Nimm den Text über den Eishockey-Schiedsrichter Thomas Pfeil an seinem Ende wieder auf und schreib ihn weiter.

• _Textabschnitt_:
────────
Aufgebrachte und pöbelnde Zuschauer sieht er übrigens als geringstes Problem. „Von der Seite kriegt man auch am wenigsten mit – die einzelnen Rufe vermischen sich zu einem allgemeinen Hintergrundlärm“, schildert Pfeil die Geräuschkulisse aus Sicht des Schiedsrichters. Allerdings hat Thomas Pfeil festgestellt, dass bei den Zuschauern je nach Wochentag unterschiedliche Stimmungen vorherrschen: „Freitags sind sie definitiv aggressiver als sonntags. Am Freitag kommen die Leute von der Arbeit und hatten gerade Stress oder Streit mit dem Chef. Am Sonntag kommen sie von zu Hause, sind entspannt und haben ihren Sonntagsbraten im Bauch. Dann halten sie sich eher zurück“, beschreibt der Unparteiische seine Beobachtungen.

Viel schlimmer als jeder Zwischenruf eines Zuschauers sei es für den Schiedsrichter, wenn sich Spieler oder Trainer im Ton vergreifen. „Einmal hat ein Trainer während einer Spielunterbrechung zu mir gesagt: ,Wenn du so weiterpfeifst, schieß ich dich ab’“, erinnert sich Pfeil.

Fehler sofort abhaken

Doch mit der Zeit stumpfe man ab. Man müsse lernen, sich davon nicht verrückt machen zu lassen. „Auch wenn man merkt, dass man eine Fehlentscheidung getroffen hat – sofort abhaken und nicht mehr dran denken. Sonst verliert man die Konzentration und macht noch mehr Fehler“, betont der Schiedsrichter.

Pfeil hält nichts davon, gleich nach dem Spiel das Gespräch mit Spielern oder Trainern zu suchen, wenn es während der Partie Ärger gegeben hat. „Direkt nach dem Spiel sind alle noch emotional geladen, da bringt es nichts. Ich bin ja auch immer noch unter Hochspannung, wenn ich nach einem Spiel heimfahre. Erst nachdem ich schon ein bis zwei Stunden zu Hause bin, habe ich mich genug entspannt, dass ich schlafen kann.“

Besser sei es, zu warten, bis man sich ein paar Wochen später nochmal sieht. „Wenn ich mit jedem in der Eishockey-Szene, mit dem ich mal Streit hatte, nicht mehr reden würde, wäre ich sehr einsam“, sagt Pfeil schmunzelnd.
────────
• _Ausgangsdaten_:
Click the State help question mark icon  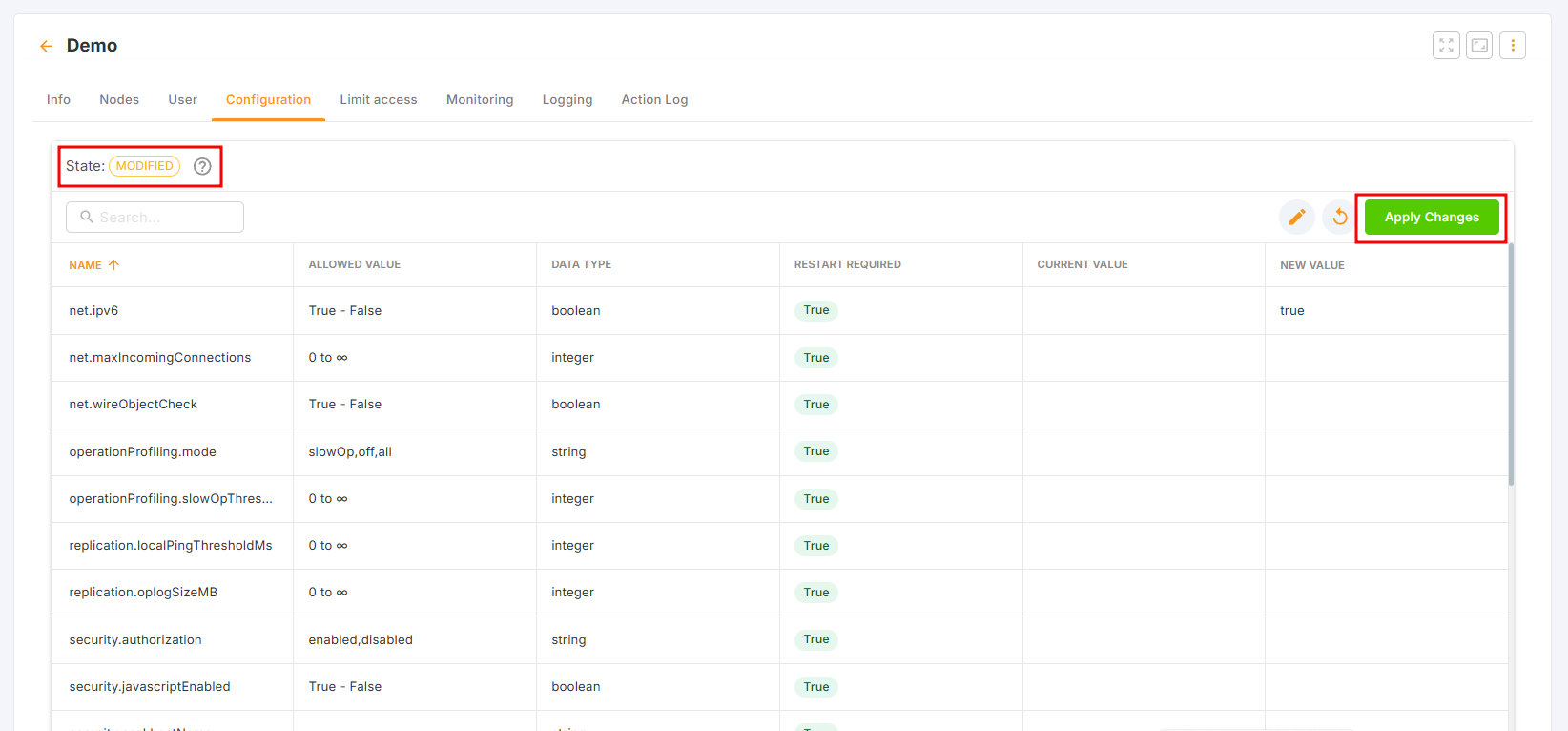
────────
• _Die Ausgabe_:
Angesichts der Widrigkeiten und Anfeindungen muss es auch positive Erlebnisse geben, die zum Weitermachen motivieren. „Ich weiß in der Regel selbst, wenn ich gut gepfiffen habe. Aber wenn mir nach dem Spiel sogar die Verlierer Respekt zollen für eine gute Leistung, dann ist das viel wert.“

Thomas Pfeil hat sogar schon einmal erlebt, dass ein aufgebrachter Funktionär seine Kritik zurückzog und einsah, dass die kritische Entscheidung gegen sein Team doch richtig war: „Es war ein entscheidendes Spiel um den Klassenerhalt in der Oberliga zwischen Essen und Ravensburg. Die Entscheidung fiel durch einen umstrittenen Penalty für Essen. Nachher kam der Präsident der Ravensburger zu mir in die Kabine und hat mich beschimpft, ich hätte seine Mannschaft betrogen und dass er einen Bericht an den Verband schicken würde“, schildert Pfeil den Vorfall.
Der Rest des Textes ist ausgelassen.